◆ Task goal
Return only the stretch of the material below that begins with the line containing "Choose Weighted Round Robin routing policy" and ends with the line containing "This screenshot has", exactly; both of those lines belong to it.

─── Provided information ───

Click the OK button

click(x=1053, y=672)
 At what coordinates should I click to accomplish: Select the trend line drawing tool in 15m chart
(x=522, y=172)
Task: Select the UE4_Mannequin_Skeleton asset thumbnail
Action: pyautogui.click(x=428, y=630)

───
─── Provided information ───

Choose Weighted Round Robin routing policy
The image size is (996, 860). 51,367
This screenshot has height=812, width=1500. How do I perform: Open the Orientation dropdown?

───

◆ Finished exercise
Choose Weighted Round Robin routing policy
The image size is (996, 860). 51,367
This screenshot has height=812, width=1500. How do I perform: Open the Orientation dropdown?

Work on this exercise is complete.